----- Input for this task -----

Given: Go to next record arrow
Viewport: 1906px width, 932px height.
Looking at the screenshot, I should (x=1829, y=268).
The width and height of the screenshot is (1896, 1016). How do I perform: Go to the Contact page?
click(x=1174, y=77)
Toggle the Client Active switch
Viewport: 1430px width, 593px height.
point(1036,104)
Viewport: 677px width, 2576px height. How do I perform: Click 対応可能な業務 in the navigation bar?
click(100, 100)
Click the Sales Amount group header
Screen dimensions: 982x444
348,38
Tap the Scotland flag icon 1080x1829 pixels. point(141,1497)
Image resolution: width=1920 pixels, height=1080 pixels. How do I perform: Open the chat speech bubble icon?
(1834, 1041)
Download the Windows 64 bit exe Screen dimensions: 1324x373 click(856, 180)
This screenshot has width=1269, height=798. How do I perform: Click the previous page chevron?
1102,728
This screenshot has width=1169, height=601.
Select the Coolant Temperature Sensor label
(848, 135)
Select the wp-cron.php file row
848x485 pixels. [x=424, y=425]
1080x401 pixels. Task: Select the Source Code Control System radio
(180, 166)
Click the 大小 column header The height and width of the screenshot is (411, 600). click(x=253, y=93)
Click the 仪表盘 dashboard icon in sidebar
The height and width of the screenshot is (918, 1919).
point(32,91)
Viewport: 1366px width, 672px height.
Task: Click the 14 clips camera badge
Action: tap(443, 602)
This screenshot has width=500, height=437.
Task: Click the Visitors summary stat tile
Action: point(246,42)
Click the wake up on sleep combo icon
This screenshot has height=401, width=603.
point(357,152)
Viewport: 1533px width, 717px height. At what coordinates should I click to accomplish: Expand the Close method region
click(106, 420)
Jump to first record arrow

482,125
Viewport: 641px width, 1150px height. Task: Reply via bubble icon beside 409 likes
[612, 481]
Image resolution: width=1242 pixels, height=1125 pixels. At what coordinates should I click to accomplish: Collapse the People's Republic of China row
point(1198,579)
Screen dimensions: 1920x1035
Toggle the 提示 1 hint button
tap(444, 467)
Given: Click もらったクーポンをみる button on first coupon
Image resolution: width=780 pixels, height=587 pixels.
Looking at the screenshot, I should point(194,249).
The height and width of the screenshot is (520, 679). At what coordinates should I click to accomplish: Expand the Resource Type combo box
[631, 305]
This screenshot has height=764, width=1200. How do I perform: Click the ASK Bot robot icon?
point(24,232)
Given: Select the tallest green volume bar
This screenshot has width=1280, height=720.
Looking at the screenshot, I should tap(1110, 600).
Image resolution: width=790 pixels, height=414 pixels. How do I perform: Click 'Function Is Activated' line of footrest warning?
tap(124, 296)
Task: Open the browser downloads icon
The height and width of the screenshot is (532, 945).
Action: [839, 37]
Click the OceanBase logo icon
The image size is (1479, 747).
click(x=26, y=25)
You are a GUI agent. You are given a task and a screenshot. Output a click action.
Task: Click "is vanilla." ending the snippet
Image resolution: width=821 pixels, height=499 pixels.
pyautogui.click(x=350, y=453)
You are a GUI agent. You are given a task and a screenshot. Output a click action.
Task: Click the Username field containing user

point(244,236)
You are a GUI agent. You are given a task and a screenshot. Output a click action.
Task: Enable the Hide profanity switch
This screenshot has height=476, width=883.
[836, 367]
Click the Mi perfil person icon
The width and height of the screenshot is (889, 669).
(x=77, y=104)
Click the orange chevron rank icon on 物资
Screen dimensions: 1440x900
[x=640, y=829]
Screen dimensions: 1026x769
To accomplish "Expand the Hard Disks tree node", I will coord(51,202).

-----

> _Exercise details_: Write out every entry again exactly, please, with nothing missing.

> _Expected answer_:
Given: Go to next record arrow
Viewport: 1906px width, 932px height.
Looking at the screenshot, I should (x=1829, y=268).
The width and height of the screenshot is (1896, 1016). How do I perform: Go to the Contact page?
click(x=1174, y=77)
Toggle the Client Active switch
Viewport: 1430px width, 593px height.
point(1036,104)
Viewport: 677px width, 2576px height. How do I perform: Click 対応可能な業務 in the navigation bar?
click(100, 100)
Click the Sales Amount group header
Screen dimensions: 982x444
348,38
Tap the Scotland flag icon 1080x1829 pixels. point(141,1497)
Image resolution: width=1920 pixels, height=1080 pixels. How do I perform: Open the chat speech bubble icon?
(1834, 1041)
Download the Windows 64 bit exe Screen dimensions: 1324x373 click(856, 180)
This screenshot has width=1269, height=798. How do I perform: Click the previous page chevron?
1102,728
This screenshot has width=1169, height=601.
Select the Coolant Temperature Sensor label
(848, 135)
Select the wp-cron.php file row
848x485 pixels. [x=424, y=425]
1080x401 pixels. Task: Select the Source Code Control System radio
(180, 166)
Click the 大小 column header The height and width of the screenshot is (411, 600). click(x=253, y=93)
Click the 仪表盘 dashboard icon in sidebar
The height and width of the screenshot is (918, 1919).
point(32,91)
Viewport: 1366px width, 672px height.
Task: Click the 14 clips camera badge
Action: tap(443, 602)
This screenshot has width=500, height=437.
Task: Click the Visitors summary stat tile
Action: point(246,42)
Click the wake up on sleep combo icon
This screenshot has height=401, width=603.
point(357,152)
Viewport: 1533px width, 717px height. At what coordinates should I click to accomplish: Expand the Close method region
click(106, 420)
Jump to first record arrow

482,125
Viewport: 641px width, 1150px height. Task: Reply via bubble icon beside 409 likes
[612, 481]
Image resolution: width=1242 pixels, height=1125 pixels. At what coordinates should I click to accomplish: Collapse the People's Republic of China row
point(1198,579)
Screen dimensions: 1920x1035
Toggle the 提示 1 hint button
tap(444, 467)
Given: Click もらったクーポンをみる button on first coupon
Image resolution: width=780 pixels, height=587 pixels.
Looking at the screenshot, I should point(194,249).
The height and width of the screenshot is (520, 679). At what coordinates should I click to accomplish: Expand the Resource Type combo box
[631, 305]
This screenshot has height=764, width=1200. How do I perform: Click the ASK Bot robot icon?
point(24,232)
Given: Select the tallest green volume bar
This screenshot has width=1280, height=720.
Looking at the screenshot, I should tap(1110, 600).
Image resolution: width=790 pixels, height=414 pixels. How do I perform: Click 'Function Is Activated' line of footrest warning?
tap(124, 296)
Task: Open the browser downloads icon
The height and width of the screenshot is (532, 945).
Action: [839, 37]
Click the OceanBase logo icon
The image size is (1479, 747).
click(x=26, y=25)
You are a GUI agent. You are given a task and a screenshot. Output a click action.
Task: Click "is vanilla." ending the snippet
Image resolution: width=821 pixels, height=499 pixels.
pyautogui.click(x=350, y=453)
You are a GUI agent. You are given a task and a screenshot. Output a click action.
Task: Click the Username field containing user

point(244,236)
You are a GUI agent. You are given a task and a screenshot. Output a click action.
Task: Enable the Hide profanity switch
This screenshot has height=476, width=883.
[836, 367]
Click the Mi perfil person icon
The width and height of the screenshot is (889, 669).
(x=77, y=104)
Click the orange chevron rank icon on 物资
Screen dimensions: 1440x900
[x=640, y=829]
Screen dimensions: 1026x769
To accomplish "Expand the Hard Disks tree node", I will coord(51,202).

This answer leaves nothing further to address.